Menacés de morts par les taliban, 71 anciens interprètes sont arrivés en France entre décembre 2012 et août 2013. Ils sont des centaines à avoir travaillé avec l’armée française, des milliers avec les troupes de la force internationale alors que le mandat de l’OTAN en Afghanistan prend fin le 31 décembre 2014.

La Nouvelle-Zélande a accueilli l’intégralité de ses anciens interprètes, les États-Unis et le Canada ont fixé des quotas, la Grande-Bretagne et la France ont mis en place des critères de sélection. Alors que l’Afghanistan entame sa première “transition démocratique” - le premier tour des élections présidentielles pour désigner le successeur d’Hamid Karzaï est organisé le 5 avril 2014 - des centaines d’anciens interprètes des armées de l’OTAN ne peuvent plus continuer à vivre dans leur pays.  
“Traduire, c’est trahir ?” est un reportage radio et web produit pour le magazine de la rédaction de France Inter, Interception. Le reportage a été tourné en Afghanistan, en Angleterre et en France en février 2014.
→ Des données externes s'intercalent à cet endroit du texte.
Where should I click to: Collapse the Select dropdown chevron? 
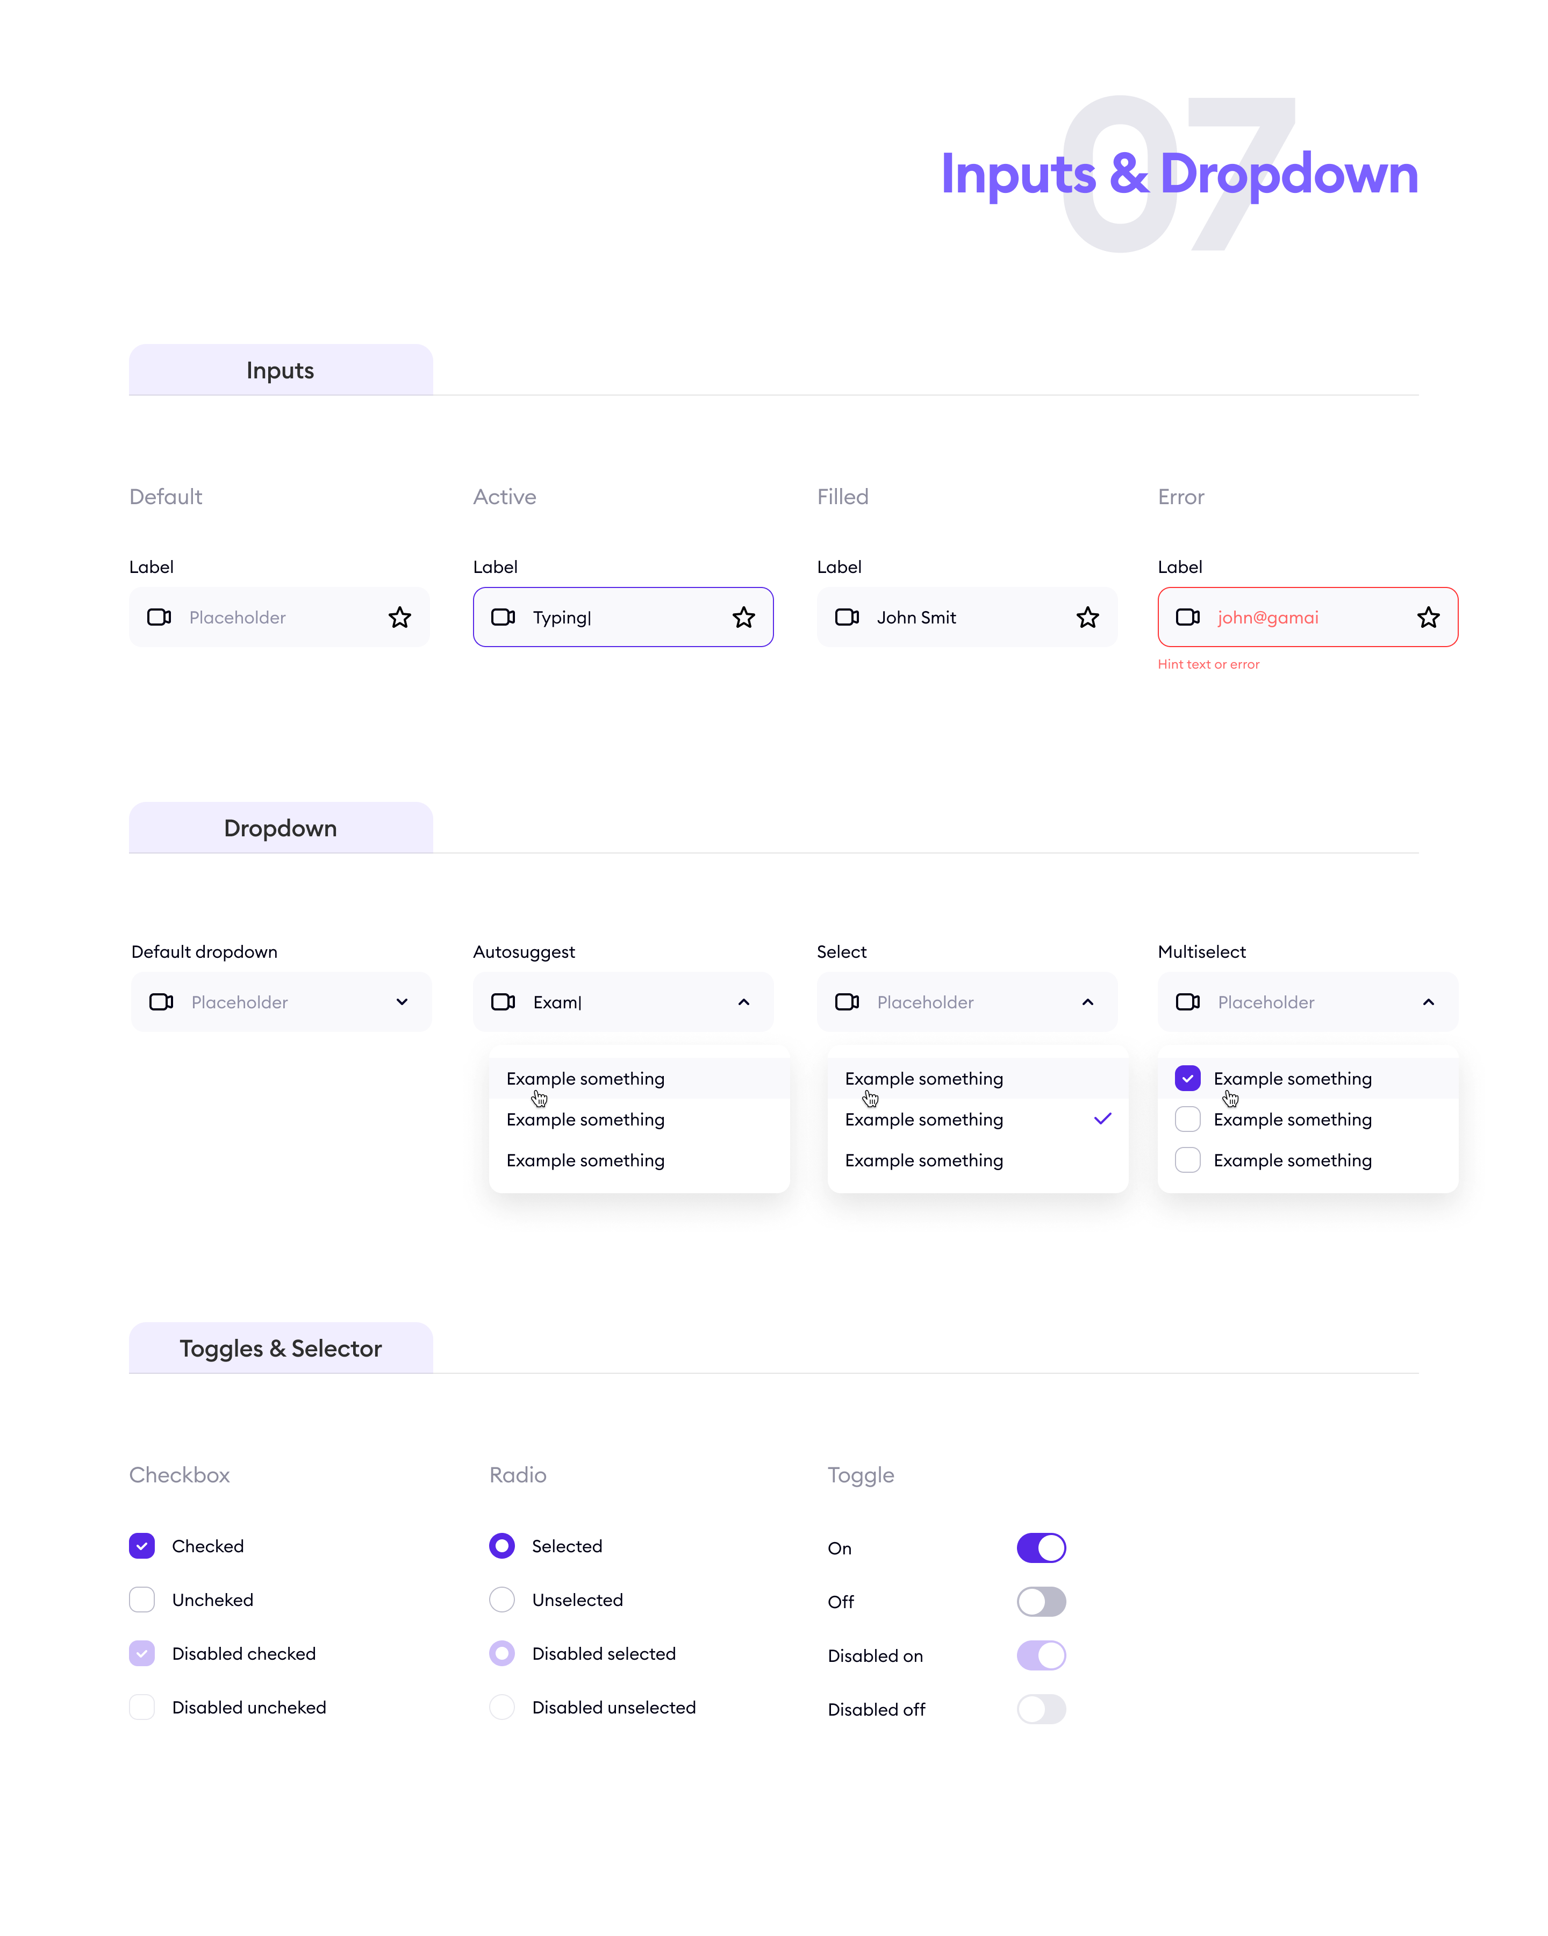tap(1087, 1001)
Un reportage de Thibault Lefèvre
avec la collaboration 
de Nicolas Ropert

Un reportage de Thibault Lefèvre avec la collaboration de Nicolas Ropert

Prise de son : Patrice Klun et Julien Bourdais

Conception web : Mariel Bluteau

Production : Pascal Dervieux, Alain Le Gouguec, Lionel Thompson    

Il y a plusieurs semaines, la mère d’Amin balaie le sol de la maison familiale de Nijrab dans la région de Kapisa quand une lettre tombe dans la cour : “Tu es un espion [...] nous allons te tuer”. La lettre est signée des taliban de l’Emirat islamique d’Afghanistan : “Tu travailles avec les forces françaises [...] Nous t’avons prévenu par téléphone mais tu n’en as rien eu à faire. Tu seras traité comme nous te l’avons déjà dit : nous allons te tuer.”  Amin habite a déménagé à l’ouest de Kaboul. Il change régulièrement de logement.


Cet ancien interprète de l’armée française a travaillé entre 2008 et 2012 dans sa région d’origine, au nord-est de Kaboul. Pendant des mois, il patrouille avec les forces françaises dans la vallée de Tagab. Amin connaît beaucoup de monde, certains habitants le reconnaissent. Récemment, une quinzaine de policiers locaux qu’Amin a formés ont rejoint les taliban. Le jeune homme les soupçonne d’être à l’origine des menaces.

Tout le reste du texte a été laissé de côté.